Как бы ни относиться к соловьёвским «Трем речам в память Достоевского», с этой самой «духовно-научной» точки зрения они явно неудачны. Соловьёв не был ни критиком, ни литературоведом, его стихии – это метафизика и мораль. Он создал монументальные метафизические портреты великих поэтов и произвел над ними нравственный суд. Мы имеем в виду двоящийся лик Пушкина – «вдохновенного жреца Аполлона» и «ничтожнейшего из ничтожных детей мира», а также образ Лермонтова как несостоявшегося «вождя людей на пути к сверхчеловечеству»[1193]
. Пушкин и Лермонтов, по Соловьёву, пали жертвами собственных злых страстей, не реализовав своего великого призвания. Соловьёвский ригоризм покоробил современников, но Серебряный век и здесь получил от него вдохновляющие импульсы: к примеру, не поддержав осуждения Лермонтова, Мережковский довел до мифа представление о лермонтовском «демонизме», выдвинутое Соловьёвым («М.Ю. Лермонтов. Поэт сверхчеловечества»). – И в «Речах» Соловьёва о Достоевском мы находим тот же самый абстрактно-метафизический дискурс. «Речи» – это апофеоз Достоевского-пророка, недвусмысленное заявление о его личной святости, о сверхъестественной природе его произведений. Опять-таки, Серебряный век подхватил эти соловьёвские оценки – они сделались опорой для нового религиозного сознания. Так возник целый ряд систем нового богословия — родилась русская герменевтика. – Однако насколько значимы соловьёвские «Речи» в качестве образцов гуманитарной науки, достоевсковедения?Наш тезис здесь таков: давшие толчок герменевтике, сами «Речи» к ней как «искусству интерпретации текстов» (Гадамер) все же не принадлежат.

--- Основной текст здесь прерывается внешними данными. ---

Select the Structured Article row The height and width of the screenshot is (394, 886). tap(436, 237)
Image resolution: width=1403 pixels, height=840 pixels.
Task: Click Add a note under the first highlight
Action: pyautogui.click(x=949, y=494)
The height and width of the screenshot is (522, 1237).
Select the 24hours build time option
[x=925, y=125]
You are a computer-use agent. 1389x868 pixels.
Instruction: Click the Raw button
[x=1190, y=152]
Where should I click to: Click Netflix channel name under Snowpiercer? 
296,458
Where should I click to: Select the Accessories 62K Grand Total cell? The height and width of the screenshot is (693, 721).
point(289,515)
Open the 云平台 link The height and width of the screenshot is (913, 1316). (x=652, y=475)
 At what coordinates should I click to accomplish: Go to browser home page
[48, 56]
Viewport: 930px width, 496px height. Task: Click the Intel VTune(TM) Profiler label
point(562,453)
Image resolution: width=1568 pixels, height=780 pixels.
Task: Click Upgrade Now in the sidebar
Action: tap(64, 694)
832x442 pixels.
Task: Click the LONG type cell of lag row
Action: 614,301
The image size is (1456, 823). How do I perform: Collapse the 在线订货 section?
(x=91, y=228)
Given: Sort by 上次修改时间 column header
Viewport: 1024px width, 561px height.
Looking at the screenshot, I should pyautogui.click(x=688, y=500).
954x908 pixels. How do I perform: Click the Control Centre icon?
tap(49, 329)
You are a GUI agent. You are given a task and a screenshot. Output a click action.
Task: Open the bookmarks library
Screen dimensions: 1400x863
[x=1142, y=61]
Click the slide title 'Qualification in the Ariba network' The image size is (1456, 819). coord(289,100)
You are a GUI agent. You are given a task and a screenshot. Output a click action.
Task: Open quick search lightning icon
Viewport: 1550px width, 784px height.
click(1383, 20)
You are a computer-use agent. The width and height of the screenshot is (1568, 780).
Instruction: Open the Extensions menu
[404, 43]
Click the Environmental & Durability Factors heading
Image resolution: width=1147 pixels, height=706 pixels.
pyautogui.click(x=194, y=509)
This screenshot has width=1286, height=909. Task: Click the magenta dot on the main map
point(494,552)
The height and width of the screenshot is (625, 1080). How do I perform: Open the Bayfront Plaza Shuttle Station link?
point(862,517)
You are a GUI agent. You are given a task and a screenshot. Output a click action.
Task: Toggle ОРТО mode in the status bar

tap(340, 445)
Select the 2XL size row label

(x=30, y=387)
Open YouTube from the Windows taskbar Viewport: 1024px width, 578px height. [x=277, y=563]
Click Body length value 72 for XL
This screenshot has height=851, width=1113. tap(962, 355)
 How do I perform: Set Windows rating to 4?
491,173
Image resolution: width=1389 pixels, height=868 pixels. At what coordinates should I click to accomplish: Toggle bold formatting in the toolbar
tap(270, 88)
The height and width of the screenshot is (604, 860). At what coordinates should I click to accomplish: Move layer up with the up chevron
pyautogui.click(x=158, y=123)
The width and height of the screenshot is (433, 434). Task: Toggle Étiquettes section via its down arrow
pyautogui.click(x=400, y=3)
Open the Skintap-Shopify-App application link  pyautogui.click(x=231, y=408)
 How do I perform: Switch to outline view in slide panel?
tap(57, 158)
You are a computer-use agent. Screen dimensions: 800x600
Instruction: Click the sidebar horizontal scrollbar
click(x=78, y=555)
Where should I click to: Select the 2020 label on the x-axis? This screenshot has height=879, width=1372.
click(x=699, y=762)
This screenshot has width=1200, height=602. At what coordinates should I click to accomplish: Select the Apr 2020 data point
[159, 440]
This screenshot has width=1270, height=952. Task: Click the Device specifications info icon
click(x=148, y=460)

Основная мысль «Речей» о том, что Достоевский – пророк «истинного», софийного христианства, Вселенской Церкви, в которой примирены Восток и Запад, не отражает ни полноты творчества писателя, ни его «поэтики». Именно по данной причине Соловьёва как автора «Речей» мы относим – вместе с Михайловским, Леонтьевым, а также В. Розановым (см. ниже) – к предтечам
русской герменевтики, а не собственно к ее представителям. – В самом деле, напомним содержание «Речей». В первой речи Соловьёв рассуждает о том, что Достоевский, пришедший к вере на каторге, последующее свое творчество сделал проповедью Церкви как общественного идеала. Таков, по Соловьёву, «русский социализм, о котором говорил Достоевский»[1194]. Во второй речи подчеркнут «всечеловеческий» характер этого утопического проекта. Имея здесь в виду монастырские главы «Братьев Карамазовых» и Пушкинскую речь Достоевского, Соловьёв усваивает писателю свой собственный замысел «вселенской теократии» и провозглашает его глашатаем «великого общего дела» всемирного единения во Христе[1195]. Впоследствии Соловьёв прямо заявит, что «всечеловеческое дело» – это победа над смертью, причем на особых путях идеальной – сверхчеловеческой эротики («Смысл любви»). Но так Соловьёв заговорит лишь через десяток лет, а пока – в начале 1880-х – он держится традиционной – христианской, а не платоновской терминологии. – В третьей же речи появляются темы и термины соловьёвских «Чтений о Богочеловечестве» (1878) – «Богоматерия (Богородица)» наряду с «Богочеловеком», «тело Божие» (т. е. София), которое некогда явит себя в природе, – развивается мысль о превращении мира «во вселенское царство Божие». Все эти софийные концепты Соловьёв попытался связать с «общественным идеалом» Достоевского, который будто бы предрек России ведущую роль в мировом обожении. Так Соловьёв объявил Достоевского сторонником своей софиологии. Православное христианство, которого в действительности держался Достоевский-идеолог, Соловьёвым в третьей речи прямо приравнено к «вселенской Церкви», сделавшись которой русская Церковь должна религиозно примириться с католиками и иудейской синагогой (!)[1196]. Но право же, причем тут Достоевский, как известно, не особенно жаловавший поляков и евреев?!В «Речах» Соловьёв развил собственную софийную идею —
в ключе «свободной теософии», «всемирной теократии», богословия Вселенской Церкви. Именно с этой идеей он приступил к Достоевскому, попытался, как говорится, вступить с нею в герменевтический круг. Но творчество Достоевского никак ее не обогатило: мыслитель вышел из круга с той же самой идеей. Потому мы и говорим о герменевтической неудаче Соловьёва: интерпретация чужих текстов вряд ли относится к сильным сторонам его дарования. Соловьёв – автор многих прекрасных энциклопедических статей историко-философского характера. Но как раз этот жанр предполагает абстрактно-«объективирующий» (Бердяев) подход к гуманитарному предмету, требующему иных методологий. Только последователи Соловьёва начали воспринимать художественные и философские тексты с интуитивной проникновенностью. Своим существованием русская герменевтика обязана как раз этим усилиям интерпретаторов осуществить истинный диалог с автором текста – попыткам понять другого, сохранив свою позицию.